6 Standards for Social Workers Practicing in Child Welfare

Many social workers that work in child welfare systems serve some of the most vulnerable children and families across the country. Having played a critical role in these systems, social workers hold an important role to support and strengthen families and to protect children from harm while ensuring their well-being. Here are six standards that social workers in child welfare follow to best do their job:

  1. Ethics and Values. Social workers in child welfare should demonstrate core values such as justice, importance of relationships, integrity and competence.
  2. Professional Development. Social workers should continuously build their skill set in order to bring the best current services to their clients. This can be in the form of participating in educational opportunities and supervising social work interns when possible.

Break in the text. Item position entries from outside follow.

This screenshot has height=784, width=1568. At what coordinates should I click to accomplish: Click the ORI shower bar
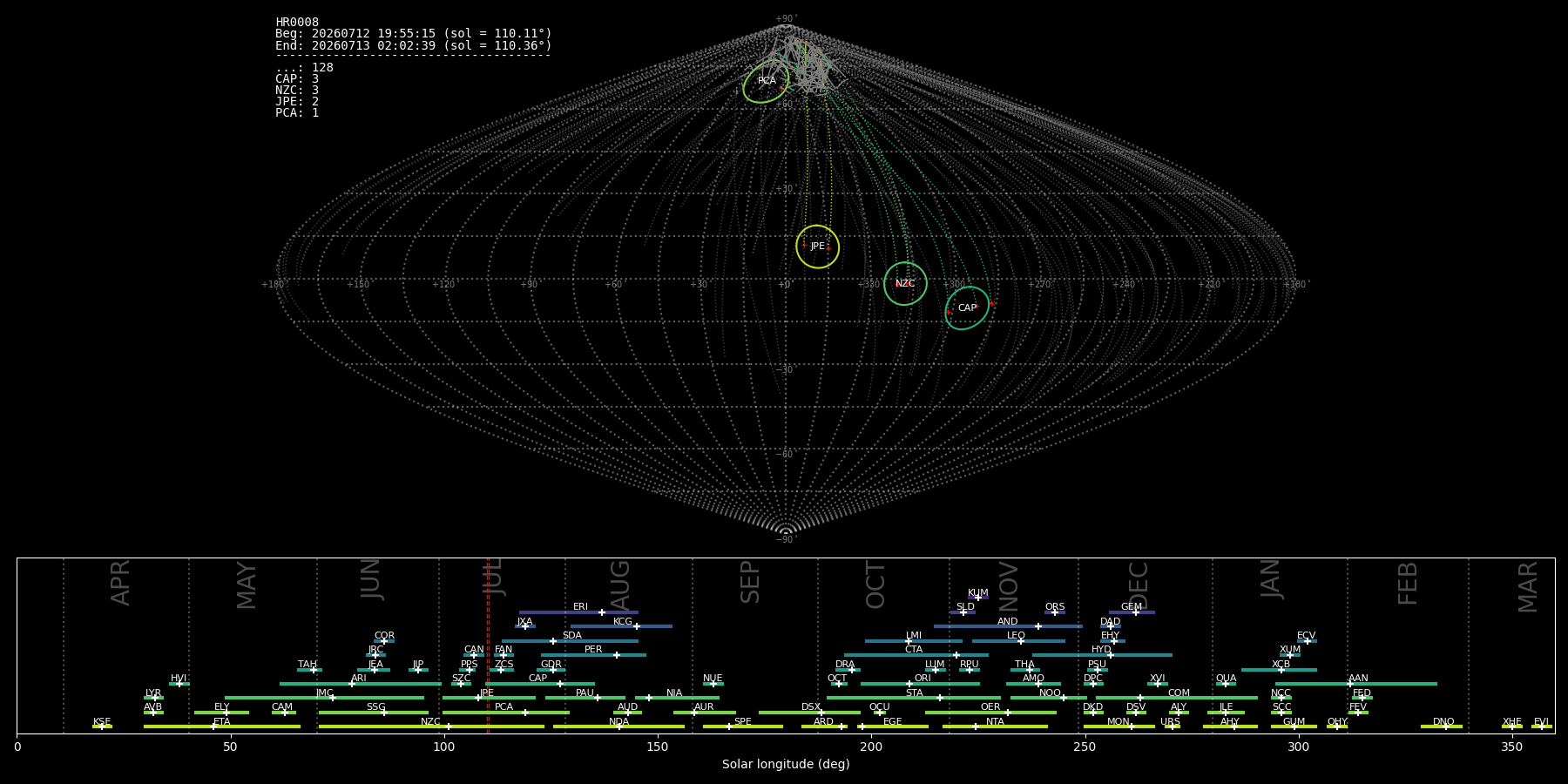(920, 684)
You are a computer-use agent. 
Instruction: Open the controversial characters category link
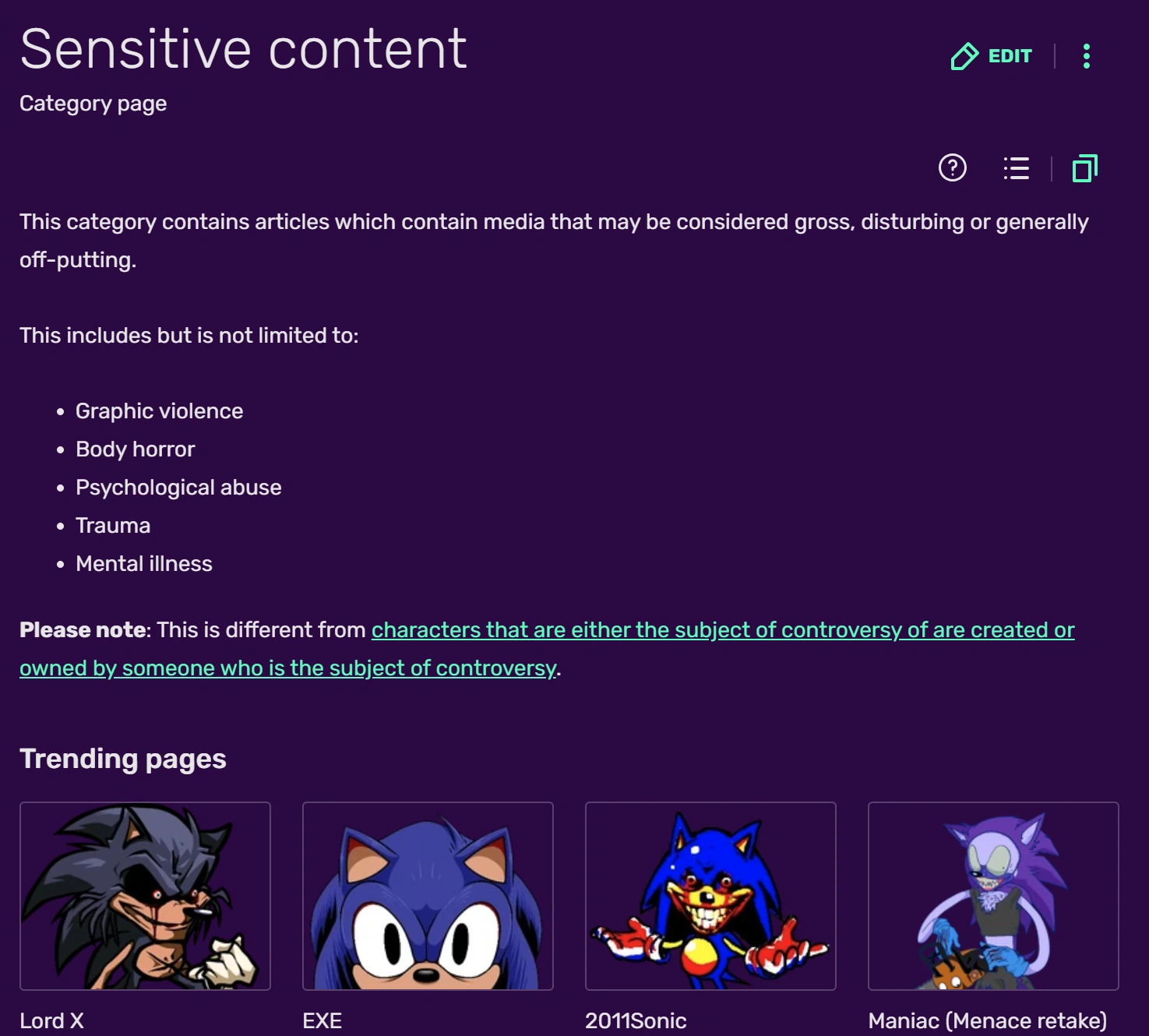click(722, 630)
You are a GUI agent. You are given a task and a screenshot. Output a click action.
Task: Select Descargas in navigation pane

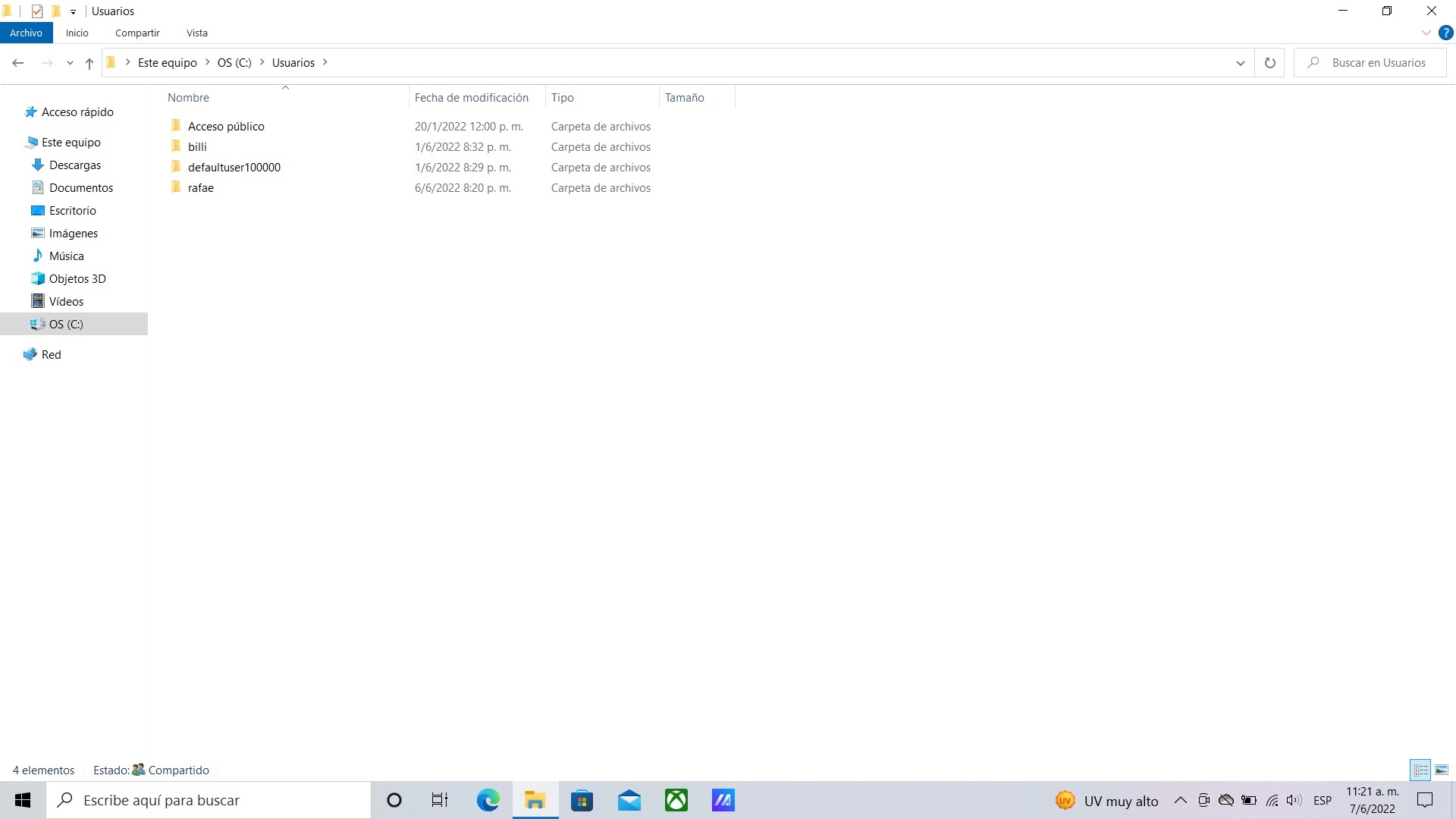(x=74, y=165)
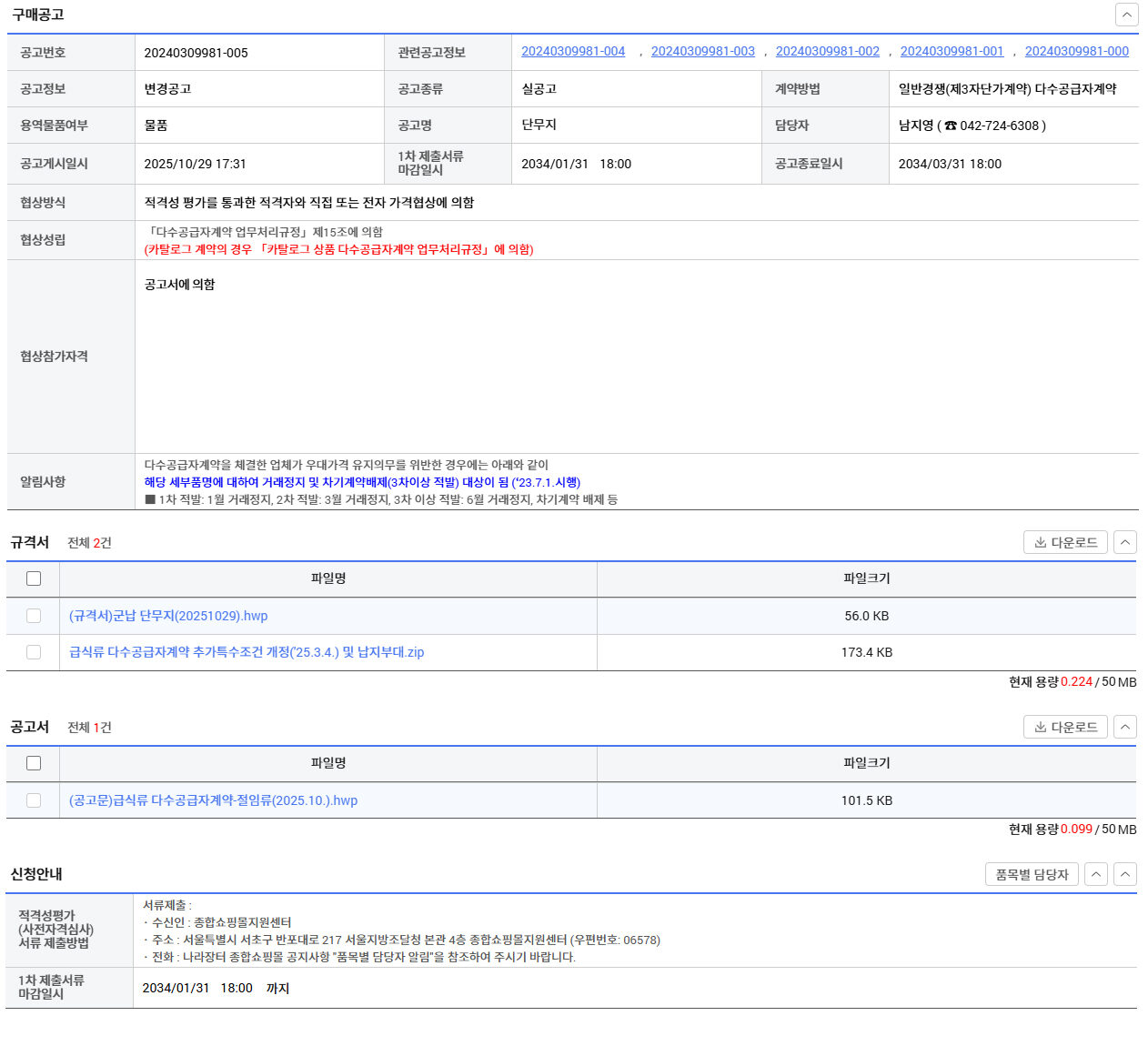
Task: Open the (공고문)급식류 다수공급자계약 hwp link
Action: pos(213,801)
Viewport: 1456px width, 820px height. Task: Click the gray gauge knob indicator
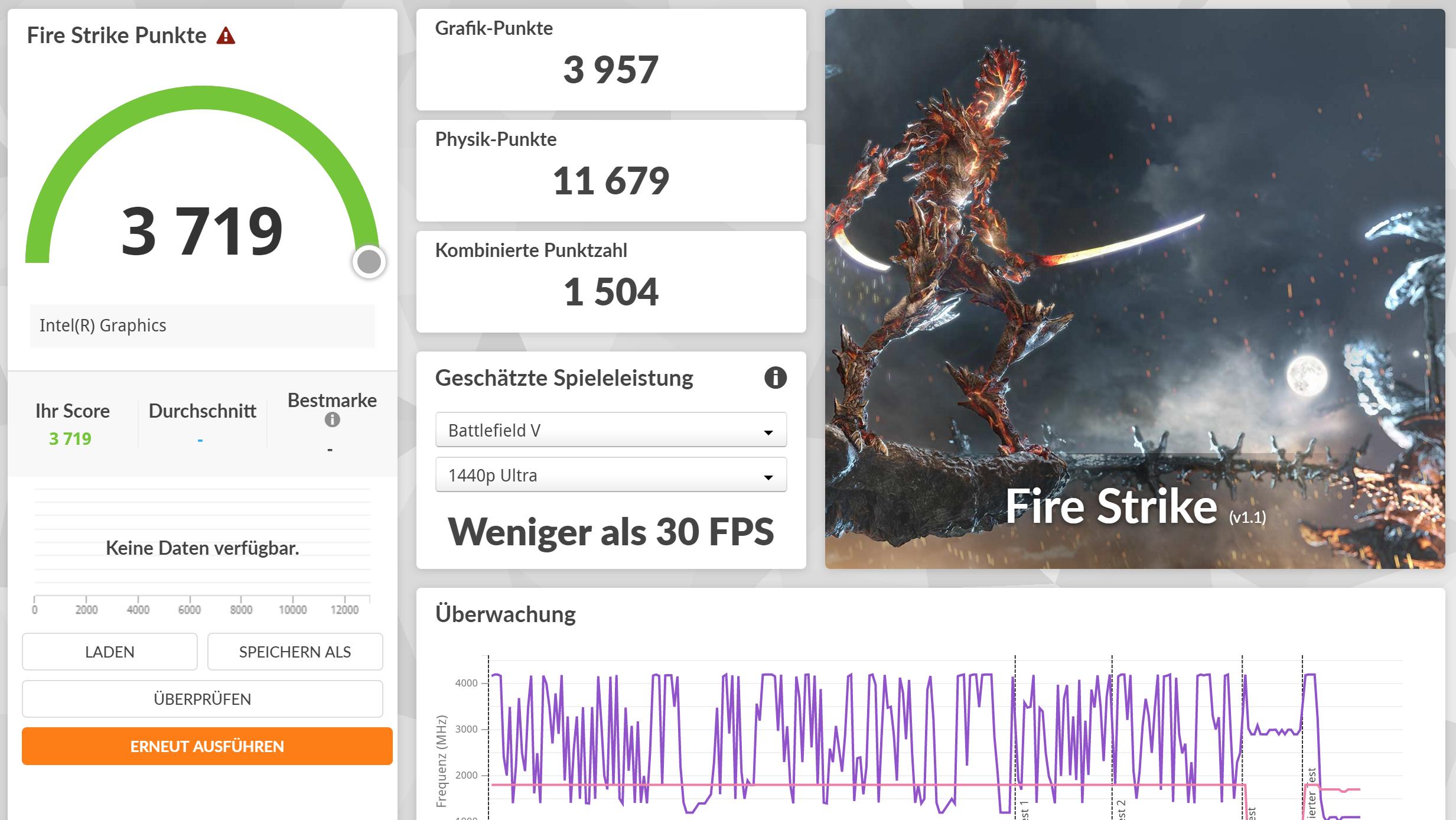369,262
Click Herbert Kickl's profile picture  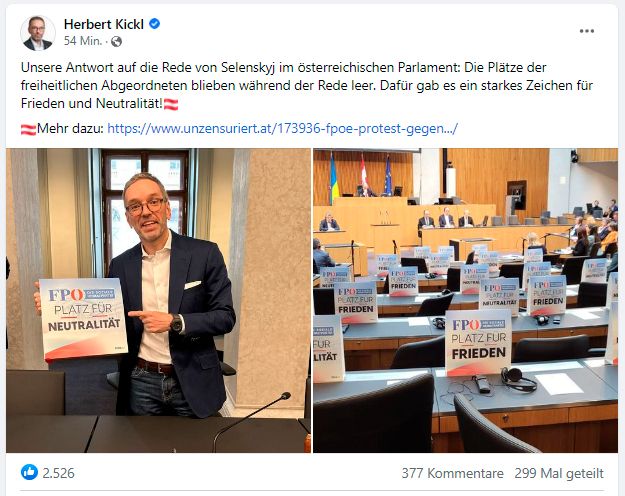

  3. Advocacy. In child welfare, social workers should seek to advocate for resources and systems that will improve services for youth, children and families. Helping clients to effectively use and have access to community resources is an example of what social workers could do.
  4. Assessment. It is important for social workers in child welfare to properly assess a child, youth, and family system to gather important, initial information. Ongoing assessments should be conducted to develop a plan for child welfare services.
  5. Intervention. Through evidence based practices, social workers in child welfare should strive to ensure the safety and well-being of children.
  6. Family engagement. Social workers in child welfare should engage families, immediate or extended, as partners through the process of assessment, intervention and reunification efforts. Understanding and incorporating the family’s needs and perspective into planning for potential solutions.